* Set problem *
Reproduce the lines below word for word, starting at the first one and ending at the line that contains "big ass (430, 412)".

* Data supplied *
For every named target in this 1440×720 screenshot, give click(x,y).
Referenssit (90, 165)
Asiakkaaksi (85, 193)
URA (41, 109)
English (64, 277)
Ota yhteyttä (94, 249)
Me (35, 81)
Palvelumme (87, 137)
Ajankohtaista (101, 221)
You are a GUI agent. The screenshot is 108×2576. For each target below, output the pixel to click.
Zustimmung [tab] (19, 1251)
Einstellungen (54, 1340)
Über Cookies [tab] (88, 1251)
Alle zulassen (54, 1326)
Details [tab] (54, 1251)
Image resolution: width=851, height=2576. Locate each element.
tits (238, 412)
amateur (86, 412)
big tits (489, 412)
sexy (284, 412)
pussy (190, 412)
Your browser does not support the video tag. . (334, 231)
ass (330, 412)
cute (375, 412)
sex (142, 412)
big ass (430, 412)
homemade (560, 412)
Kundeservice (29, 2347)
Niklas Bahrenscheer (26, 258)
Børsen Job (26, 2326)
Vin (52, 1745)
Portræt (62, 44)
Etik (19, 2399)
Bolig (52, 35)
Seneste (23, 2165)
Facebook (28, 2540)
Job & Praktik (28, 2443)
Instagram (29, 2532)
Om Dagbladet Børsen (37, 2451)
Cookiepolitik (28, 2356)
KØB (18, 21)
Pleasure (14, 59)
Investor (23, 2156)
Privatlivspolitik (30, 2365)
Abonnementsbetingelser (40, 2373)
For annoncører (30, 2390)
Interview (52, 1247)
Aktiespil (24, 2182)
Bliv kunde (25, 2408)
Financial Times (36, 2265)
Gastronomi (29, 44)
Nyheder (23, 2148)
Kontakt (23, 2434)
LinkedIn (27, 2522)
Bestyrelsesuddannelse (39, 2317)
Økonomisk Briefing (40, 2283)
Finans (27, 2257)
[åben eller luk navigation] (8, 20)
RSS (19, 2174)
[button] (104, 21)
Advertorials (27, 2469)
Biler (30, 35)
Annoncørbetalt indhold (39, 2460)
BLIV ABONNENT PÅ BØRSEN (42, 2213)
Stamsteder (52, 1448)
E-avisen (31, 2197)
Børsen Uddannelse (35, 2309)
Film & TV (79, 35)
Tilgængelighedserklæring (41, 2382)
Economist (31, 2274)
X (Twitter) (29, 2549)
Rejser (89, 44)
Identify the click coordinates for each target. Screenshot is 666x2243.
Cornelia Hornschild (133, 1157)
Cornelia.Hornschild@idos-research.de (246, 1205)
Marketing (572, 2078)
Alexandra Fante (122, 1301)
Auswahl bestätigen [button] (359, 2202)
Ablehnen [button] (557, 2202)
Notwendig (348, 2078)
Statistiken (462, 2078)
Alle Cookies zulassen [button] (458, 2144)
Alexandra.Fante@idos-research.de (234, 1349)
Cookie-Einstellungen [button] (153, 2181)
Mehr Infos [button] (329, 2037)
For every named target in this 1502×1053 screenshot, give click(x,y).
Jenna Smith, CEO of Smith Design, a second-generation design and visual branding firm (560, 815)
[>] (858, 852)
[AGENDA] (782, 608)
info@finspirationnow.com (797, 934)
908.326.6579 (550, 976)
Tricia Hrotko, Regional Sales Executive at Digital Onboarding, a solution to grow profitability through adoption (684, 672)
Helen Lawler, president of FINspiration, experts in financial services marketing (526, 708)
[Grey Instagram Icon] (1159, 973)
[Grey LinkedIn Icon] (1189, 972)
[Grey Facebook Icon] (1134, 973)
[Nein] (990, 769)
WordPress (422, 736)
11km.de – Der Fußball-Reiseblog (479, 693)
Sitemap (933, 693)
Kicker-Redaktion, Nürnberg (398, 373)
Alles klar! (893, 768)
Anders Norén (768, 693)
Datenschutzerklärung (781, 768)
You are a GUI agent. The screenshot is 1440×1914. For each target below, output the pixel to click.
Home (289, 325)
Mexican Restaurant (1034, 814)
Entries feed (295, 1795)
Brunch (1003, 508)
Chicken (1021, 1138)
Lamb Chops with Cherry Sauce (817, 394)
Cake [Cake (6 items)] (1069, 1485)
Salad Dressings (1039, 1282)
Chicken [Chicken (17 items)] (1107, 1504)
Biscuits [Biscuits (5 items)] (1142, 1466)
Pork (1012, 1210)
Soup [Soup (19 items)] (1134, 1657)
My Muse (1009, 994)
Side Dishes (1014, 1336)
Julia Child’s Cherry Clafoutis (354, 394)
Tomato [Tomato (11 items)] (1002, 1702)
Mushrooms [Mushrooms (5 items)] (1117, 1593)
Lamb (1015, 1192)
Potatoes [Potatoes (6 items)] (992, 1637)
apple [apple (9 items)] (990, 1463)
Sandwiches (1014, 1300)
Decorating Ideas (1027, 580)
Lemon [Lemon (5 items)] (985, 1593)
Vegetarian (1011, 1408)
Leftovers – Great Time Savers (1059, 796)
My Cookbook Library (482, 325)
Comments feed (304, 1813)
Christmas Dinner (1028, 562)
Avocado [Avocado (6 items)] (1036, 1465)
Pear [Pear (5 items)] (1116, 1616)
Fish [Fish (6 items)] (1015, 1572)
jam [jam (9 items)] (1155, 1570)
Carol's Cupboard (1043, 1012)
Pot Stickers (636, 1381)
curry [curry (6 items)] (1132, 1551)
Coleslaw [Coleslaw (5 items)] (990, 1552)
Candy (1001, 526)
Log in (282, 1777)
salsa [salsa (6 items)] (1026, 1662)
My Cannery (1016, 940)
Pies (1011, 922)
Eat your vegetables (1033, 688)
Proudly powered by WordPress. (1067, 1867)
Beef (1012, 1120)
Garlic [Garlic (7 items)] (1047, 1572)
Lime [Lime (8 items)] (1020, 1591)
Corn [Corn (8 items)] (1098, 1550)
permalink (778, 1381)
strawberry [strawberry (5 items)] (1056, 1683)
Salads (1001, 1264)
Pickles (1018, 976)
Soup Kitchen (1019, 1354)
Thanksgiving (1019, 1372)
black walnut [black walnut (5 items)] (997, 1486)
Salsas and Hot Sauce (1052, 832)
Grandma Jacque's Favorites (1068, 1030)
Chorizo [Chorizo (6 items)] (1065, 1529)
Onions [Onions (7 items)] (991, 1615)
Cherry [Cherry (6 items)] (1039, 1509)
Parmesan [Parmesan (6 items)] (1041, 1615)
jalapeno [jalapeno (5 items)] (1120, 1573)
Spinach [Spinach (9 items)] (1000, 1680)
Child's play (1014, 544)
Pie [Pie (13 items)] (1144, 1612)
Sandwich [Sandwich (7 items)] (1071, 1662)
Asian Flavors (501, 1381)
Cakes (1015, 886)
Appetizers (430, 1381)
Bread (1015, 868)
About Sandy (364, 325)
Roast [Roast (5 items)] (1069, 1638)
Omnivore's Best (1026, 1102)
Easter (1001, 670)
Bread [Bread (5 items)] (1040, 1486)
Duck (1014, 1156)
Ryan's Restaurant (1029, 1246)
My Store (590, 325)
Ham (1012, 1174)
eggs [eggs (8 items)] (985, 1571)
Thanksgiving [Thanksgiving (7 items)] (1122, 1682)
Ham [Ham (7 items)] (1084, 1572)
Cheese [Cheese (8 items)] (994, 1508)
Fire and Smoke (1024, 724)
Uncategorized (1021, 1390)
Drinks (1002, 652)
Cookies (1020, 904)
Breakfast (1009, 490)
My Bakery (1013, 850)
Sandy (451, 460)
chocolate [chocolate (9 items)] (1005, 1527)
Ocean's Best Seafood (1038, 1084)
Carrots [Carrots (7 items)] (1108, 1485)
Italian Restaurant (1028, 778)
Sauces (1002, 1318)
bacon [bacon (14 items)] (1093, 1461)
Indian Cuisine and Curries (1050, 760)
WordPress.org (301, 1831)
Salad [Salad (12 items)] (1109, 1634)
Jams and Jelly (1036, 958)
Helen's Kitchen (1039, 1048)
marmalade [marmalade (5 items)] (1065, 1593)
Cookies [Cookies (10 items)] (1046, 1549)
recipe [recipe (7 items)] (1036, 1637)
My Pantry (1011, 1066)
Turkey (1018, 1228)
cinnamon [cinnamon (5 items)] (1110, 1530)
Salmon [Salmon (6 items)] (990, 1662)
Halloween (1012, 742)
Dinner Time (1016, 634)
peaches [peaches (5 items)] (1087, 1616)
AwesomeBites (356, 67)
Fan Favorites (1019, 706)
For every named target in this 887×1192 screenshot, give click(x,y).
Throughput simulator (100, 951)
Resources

* Written answer *
For every named target in this 1440×720 screenshot, give click(x,y).
Referenssit (90, 165)
Asiakkaaksi (85, 193)
URA (41, 109)
English (64, 277)
Ota yhteyttä (94, 249)
Me (35, 81)
Palvelumme (87, 137)
Ajankohtaista (101, 221)
You are a GUI agent. The screenshot is 108×2576. For each target below, output the pixel to click.
Zustimmung [tab] (19, 1251)
Einstellungen (54, 1340)
Über Cookies [tab] (88, 1251)
Alle zulassen (54, 1326)
Details [tab] (54, 1251)
Image resolution: width=851, height=2576. Locate each element.
tits (238, 412)
amateur (86, 412)
big tits (489, 412)
sexy (284, 412)
pussy (190, 412)
Your browser does not support the video tag. . (334, 231)
ass (330, 412)
cute (375, 412)
sex (142, 412)
big ass (430, 412)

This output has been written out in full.